Segment Start: Supplied material

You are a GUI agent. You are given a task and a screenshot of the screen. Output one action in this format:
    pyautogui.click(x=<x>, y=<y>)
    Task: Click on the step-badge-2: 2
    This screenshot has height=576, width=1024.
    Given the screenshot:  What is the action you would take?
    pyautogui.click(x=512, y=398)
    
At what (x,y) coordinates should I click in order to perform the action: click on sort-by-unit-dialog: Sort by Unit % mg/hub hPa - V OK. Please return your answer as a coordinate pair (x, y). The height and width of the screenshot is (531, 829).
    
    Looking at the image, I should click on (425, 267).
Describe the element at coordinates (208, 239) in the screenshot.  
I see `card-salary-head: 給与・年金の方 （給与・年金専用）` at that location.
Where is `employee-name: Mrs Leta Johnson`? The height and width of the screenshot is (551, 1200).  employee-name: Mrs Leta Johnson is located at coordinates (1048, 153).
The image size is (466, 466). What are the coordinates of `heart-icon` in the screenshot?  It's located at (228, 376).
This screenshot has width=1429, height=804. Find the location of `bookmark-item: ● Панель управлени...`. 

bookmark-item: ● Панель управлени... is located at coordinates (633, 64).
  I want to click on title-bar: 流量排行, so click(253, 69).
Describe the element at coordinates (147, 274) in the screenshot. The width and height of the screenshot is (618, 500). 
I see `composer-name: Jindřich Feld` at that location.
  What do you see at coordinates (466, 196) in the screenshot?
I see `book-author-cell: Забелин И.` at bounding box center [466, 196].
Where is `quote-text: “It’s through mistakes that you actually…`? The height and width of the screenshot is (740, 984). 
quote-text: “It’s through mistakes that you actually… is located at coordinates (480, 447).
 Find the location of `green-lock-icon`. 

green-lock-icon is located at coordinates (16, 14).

Segment End: Supplied material

#### Description of the task
In the data above, take the part that opens with the line containing "coordinates (1048, 153)." and closes with the line containing "I want to click". Rename "screenshot" to "screen capture" throughout it, change nothing else, and return only those lines.

#### Response
Where is `employee-name: Mrs Leta Johnson`? The height and width of the screen capture is (551, 1200).  employee-name: Mrs Leta Johnson is located at coordinates (1048, 153).
The image size is (466, 466). What are the coordinates of `heart-icon` in the screen capture?  It's located at (228, 376).
This screen capture has width=1429, height=804. Find the location of `bookmark-item: ● Панель управлени...`. 

bookmark-item: ● Панель управлени... is located at coordinates (633, 64).
  I want to click on title-bar: 流量排行, so click(253, 69).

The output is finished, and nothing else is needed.